**Exercise aim**. Duplicate every entry below word for word, leaving each line unchanged.

━━━ Supplied entries

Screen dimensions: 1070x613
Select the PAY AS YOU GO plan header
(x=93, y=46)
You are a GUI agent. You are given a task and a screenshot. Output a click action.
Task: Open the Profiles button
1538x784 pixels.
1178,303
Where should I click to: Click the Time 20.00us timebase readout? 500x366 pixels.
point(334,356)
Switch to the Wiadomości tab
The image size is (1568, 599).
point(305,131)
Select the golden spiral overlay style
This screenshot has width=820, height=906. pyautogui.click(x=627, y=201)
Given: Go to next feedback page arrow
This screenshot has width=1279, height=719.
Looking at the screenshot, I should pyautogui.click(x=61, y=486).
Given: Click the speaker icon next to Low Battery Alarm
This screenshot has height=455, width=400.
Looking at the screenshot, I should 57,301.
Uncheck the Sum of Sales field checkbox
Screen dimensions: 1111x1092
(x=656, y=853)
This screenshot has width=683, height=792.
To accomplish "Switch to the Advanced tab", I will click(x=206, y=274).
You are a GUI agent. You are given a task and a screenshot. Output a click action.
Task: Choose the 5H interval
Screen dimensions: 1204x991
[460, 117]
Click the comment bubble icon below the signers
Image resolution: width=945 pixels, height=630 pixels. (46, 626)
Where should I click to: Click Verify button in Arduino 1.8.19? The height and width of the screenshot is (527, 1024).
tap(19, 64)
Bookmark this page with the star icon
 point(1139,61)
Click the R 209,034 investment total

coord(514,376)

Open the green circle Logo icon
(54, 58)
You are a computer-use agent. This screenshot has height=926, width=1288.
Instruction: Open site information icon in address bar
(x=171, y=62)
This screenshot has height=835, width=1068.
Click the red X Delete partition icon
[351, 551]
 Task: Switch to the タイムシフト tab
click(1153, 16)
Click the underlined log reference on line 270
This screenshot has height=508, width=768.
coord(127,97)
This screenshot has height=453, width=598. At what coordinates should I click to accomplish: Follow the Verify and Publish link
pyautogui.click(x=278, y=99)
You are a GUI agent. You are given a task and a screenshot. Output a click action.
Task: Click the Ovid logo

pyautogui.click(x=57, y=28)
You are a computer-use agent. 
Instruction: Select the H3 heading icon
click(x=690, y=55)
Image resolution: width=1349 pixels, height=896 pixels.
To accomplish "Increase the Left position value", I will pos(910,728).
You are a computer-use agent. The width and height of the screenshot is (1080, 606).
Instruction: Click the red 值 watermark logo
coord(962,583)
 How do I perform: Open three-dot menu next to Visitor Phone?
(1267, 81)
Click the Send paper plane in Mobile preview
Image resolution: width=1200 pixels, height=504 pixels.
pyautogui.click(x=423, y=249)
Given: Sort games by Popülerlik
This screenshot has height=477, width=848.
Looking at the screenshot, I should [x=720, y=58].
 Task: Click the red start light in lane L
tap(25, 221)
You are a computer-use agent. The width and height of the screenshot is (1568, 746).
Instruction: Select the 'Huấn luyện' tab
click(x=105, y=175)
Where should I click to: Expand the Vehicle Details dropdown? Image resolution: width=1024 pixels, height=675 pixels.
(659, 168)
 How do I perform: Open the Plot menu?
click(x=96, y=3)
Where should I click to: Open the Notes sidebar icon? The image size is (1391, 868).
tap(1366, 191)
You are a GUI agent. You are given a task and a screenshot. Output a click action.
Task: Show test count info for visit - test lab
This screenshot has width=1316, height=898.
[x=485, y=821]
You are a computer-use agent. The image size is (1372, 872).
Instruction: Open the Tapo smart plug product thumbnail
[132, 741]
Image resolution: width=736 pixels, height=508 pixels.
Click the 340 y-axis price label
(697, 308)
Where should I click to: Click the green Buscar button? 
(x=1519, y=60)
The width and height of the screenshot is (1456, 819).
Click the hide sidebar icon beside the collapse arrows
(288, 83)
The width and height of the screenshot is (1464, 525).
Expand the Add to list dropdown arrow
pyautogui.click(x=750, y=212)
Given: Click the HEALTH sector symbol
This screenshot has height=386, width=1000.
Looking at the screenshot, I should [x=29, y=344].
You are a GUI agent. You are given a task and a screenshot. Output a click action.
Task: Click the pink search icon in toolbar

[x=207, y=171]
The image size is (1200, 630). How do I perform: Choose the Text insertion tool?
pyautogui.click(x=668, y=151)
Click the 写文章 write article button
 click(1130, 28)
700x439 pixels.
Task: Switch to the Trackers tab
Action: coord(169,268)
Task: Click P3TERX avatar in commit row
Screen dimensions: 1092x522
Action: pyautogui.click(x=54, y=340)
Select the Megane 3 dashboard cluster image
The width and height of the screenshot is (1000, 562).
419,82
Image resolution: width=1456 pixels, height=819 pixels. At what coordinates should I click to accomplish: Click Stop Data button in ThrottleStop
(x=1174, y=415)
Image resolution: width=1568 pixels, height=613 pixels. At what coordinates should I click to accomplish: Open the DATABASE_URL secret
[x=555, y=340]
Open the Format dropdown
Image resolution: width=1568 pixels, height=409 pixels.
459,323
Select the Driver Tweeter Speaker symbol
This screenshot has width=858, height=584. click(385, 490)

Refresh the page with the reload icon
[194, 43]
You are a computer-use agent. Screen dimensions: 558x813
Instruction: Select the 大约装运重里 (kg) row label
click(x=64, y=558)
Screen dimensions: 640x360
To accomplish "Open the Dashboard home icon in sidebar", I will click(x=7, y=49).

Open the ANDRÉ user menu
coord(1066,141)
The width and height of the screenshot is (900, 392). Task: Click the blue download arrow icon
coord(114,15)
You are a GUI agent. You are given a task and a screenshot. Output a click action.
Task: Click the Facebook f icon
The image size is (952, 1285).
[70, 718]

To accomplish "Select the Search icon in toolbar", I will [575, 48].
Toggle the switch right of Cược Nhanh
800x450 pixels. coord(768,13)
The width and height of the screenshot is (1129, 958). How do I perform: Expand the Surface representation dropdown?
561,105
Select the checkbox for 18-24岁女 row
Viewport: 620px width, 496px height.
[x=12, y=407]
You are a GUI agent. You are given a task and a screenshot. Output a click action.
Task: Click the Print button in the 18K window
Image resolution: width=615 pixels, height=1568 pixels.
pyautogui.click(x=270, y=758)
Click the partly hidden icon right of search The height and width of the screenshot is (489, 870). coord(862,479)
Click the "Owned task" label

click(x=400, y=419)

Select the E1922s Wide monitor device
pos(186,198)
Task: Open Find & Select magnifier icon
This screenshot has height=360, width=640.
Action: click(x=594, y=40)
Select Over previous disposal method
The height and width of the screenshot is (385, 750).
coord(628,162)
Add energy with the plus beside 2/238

━━━━━━

**Finished answer**.
Screen dimensions: 1070x613
Select the PAY AS YOU GO plan header
(x=93, y=46)
You are a GUI agent. You are given a task and a screenshot. Output a click action.
Task: Open the Profiles button
1538x784 pixels.
1178,303
Where should I click to: Click the Time 20.00us timebase readout? 500x366 pixels.
point(334,356)
Switch to the Wiadomości tab
The image size is (1568, 599).
point(305,131)
Select the golden spiral overlay style
This screenshot has width=820, height=906. pyautogui.click(x=627, y=201)
Given: Go to next feedback page arrow
This screenshot has width=1279, height=719.
Looking at the screenshot, I should pyautogui.click(x=61, y=486).
Given: Click the speaker icon next to Low Battery Alarm
This screenshot has height=455, width=400.
Looking at the screenshot, I should 57,301.
Uncheck the Sum of Sales field checkbox
Screen dimensions: 1111x1092
(x=656, y=853)
This screenshot has width=683, height=792.
To accomplish "Switch to the Advanced tab", I will click(x=206, y=274).
You are a GUI agent. You are given a task and a screenshot. Output a click action.
Task: Choose the 5H interval
Screen dimensions: 1204x991
[460, 117]
Click the comment bubble icon below the signers
Image resolution: width=945 pixels, height=630 pixels. (46, 626)
Where should I click to: Click Verify button in Arduino 1.8.19? The height and width of the screenshot is (527, 1024).
tap(19, 64)
Bookmark this page with the star icon
 point(1139,61)
Click the R 209,034 investment total

coord(514,376)

Open the green circle Logo icon
(54, 58)
You are a computer-use agent. This screenshot has height=926, width=1288.
Instruction: Open site information icon in address bar
(x=171, y=62)
This screenshot has height=835, width=1068.
Click the red X Delete partition icon
[351, 551]
 Task: Switch to the タイムシフト tab
click(1153, 16)
Click the underlined log reference on line 270
This screenshot has height=508, width=768.
coord(127,97)
This screenshot has height=453, width=598. At what coordinates should I click to accomplish: Follow the Verify and Publish link
pyautogui.click(x=278, y=99)
You are a GUI agent. You are given a task and a screenshot. Output a click action.
Task: Click the Ovid logo

pyautogui.click(x=57, y=28)
You are a computer-use agent. 
Instruction: Select the H3 heading icon
click(x=690, y=55)
Image resolution: width=1349 pixels, height=896 pixels.
To accomplish "Increase the Left position value", I will pos(910,728).
You are a computer-use agent. The width and height of the screenshot is (1080, 606).
Instruction: Click the red 值 watermark logo
coord(962,583)
 How do I perform: Open three-dot menu next to Visitor Phone?
(1267, 81)
Click the Send paper plane in Mobile preview
Image resolution: width=1200 pixels, height=504 pixels.
pyautogui.click(x=423, y=249)
Given: Sort games by Popülerlik
This screenshot has height=477, width=848.
Looking at the screenshot, I should [x=720, y=58].
 Task: Click the red start light in lane L
tap(25, 221)
You are a computer-use agent. The width and height of the screenshot is (1568, 746).
Instruction: Select the 'Huấn luyện' tab
click(x=105, y=175)
Where should I click to: Expand the Vehicle Details dropdown? Image resolution: width=1024 pixels, height=675 pixels.
(659, 168)
 How do I perform: Open the Plot menu?
click(x=96, y=3)
Where should I click to: Open the Notes sidebar icon? The image size is (1391, 868).
tap(1366, 191)
You are a GUI agent. You are given a task and a screenshot. Output a click action.
Task: Show test count info for visit - test lab
This screenshot has width=1316, height=898.
[x=485, y=821]
You are a computer-use agent. The image size is (1372, 872).
Instruction: Open the Tapo smart plug product thumbnail
[132, 741]
Image resolution: width=736 pixels, height=508 pixels.
Click the 340 y-axis price label
(697, 308)
Where should I click to: Click the green Buscar button? 
(x=1519, y=60)
The width and height of the screenshot is (1456, 819).
Click the hide sidebar icon beside the collapse arrows
(288, 83)
The width and height of the screenshot is (1464, 525).
Expand the Add to list dropdown arrow
pyautogui.click(x=750, y=212)
Given: Click the HEALTH sector symbol
This screenshot has height=386, width=1000.
Looking at the screenshot, I should [x=29, y=344].
You are a GUI agent. You are given a task and a screenshot. Output a click action.
Task: Click the pink search icon in toolbar

[x=207, y=171]
The image size is (1200, 630). How do I perform: Choose the Text insertion tool?
pyautogui.click(x=668, y=151)
Click the 写文章 write article button
 click(1130, 28)
700x439 pixels.
Task: Switch to the Trackers tab
Action: coord(169,268)
Task: Click P3TERX avatar in commit row
Screen dimensions: 1092x522
Action: pyautogui.click(x=54, y=340)
Select the Megane 3 dashboard cluster image
The width and height of the screenshot is (1000, 562).
419,82
Image resolution: width=1456 pixels, height=819 pixels. At what coordinates should I click to accomplish: Click Stop Data button in ThrottleStop
(x=1174, y=415)
Image resolution: width=1568 pixels, height=613 pixels. At what coordinates should I click to accomplish: Open the DATABASE_URL secret
[x=555, y=340]
Open the Format dropdown
Image resolution: width=1568 pixels, height=409 pixels.
459,323
Select the Driver Tweeter Speaker symbol
This screenshot has width=858, height=584. click(385, 490)

Refresh the page with the reload icon
[194, 43]
You are a computer-use agent. Screen dimensions: 558x813
Instruction: Select the 大约装运重里 (kg) row label
click(x=64, y=558)
Screen dimensions: 640x360
To accomplish "Open the Dashboard home icon in sidebar", I will click(x=7, y=49).

Open the ANDRÉ user menu
coord(1066,141)
The width and height of the screenshot is (900, 392). Task: Click the blue download arrow icon
coord(114,15)
You are a GUI agent. You are given a task and a screenshot. Output a click action.
Task: Click the Facebook f icon
The image size is (952, 1285).
[70, 718]

To accomplish "Select the Search icon in toolbar", I will [575, 48].
Toggle the switch right of Cược Nhanh
800x450 pixels. coord(768,13)
The width and height of the screenshot is (1129, 958). How do I perform: Expand the Surface representation dropdown?
561,105
Select the checkbox for 18-24岁女 row
Viewport: 620px width, 496px height.
[x=12, y=407]
You are a GUI agent. You are given a task and a screenshot. Output a click action.
Task: Click the Print button in the 18K window
Image resolution: width=615 pixels, height=1568 pixels.
pyautogui.click(x=270, y=758)
Click the partly hidden icon right of search The height and width of the screenshot is (489, 870). coord(862,479)
Click the "Owned task" label

click(x=400, y=419)

Select the E1922s Wide monitor device
pos(186,198)
Task: Open Find & Select magnifier icon
This screenshot has height=360, width=640.
Action: click(x=594, y=40)
Select Over previous disposal method
The height and width of the screenshot is (385, 750).
coord(628,162)
Add energy with the plus beside 2/238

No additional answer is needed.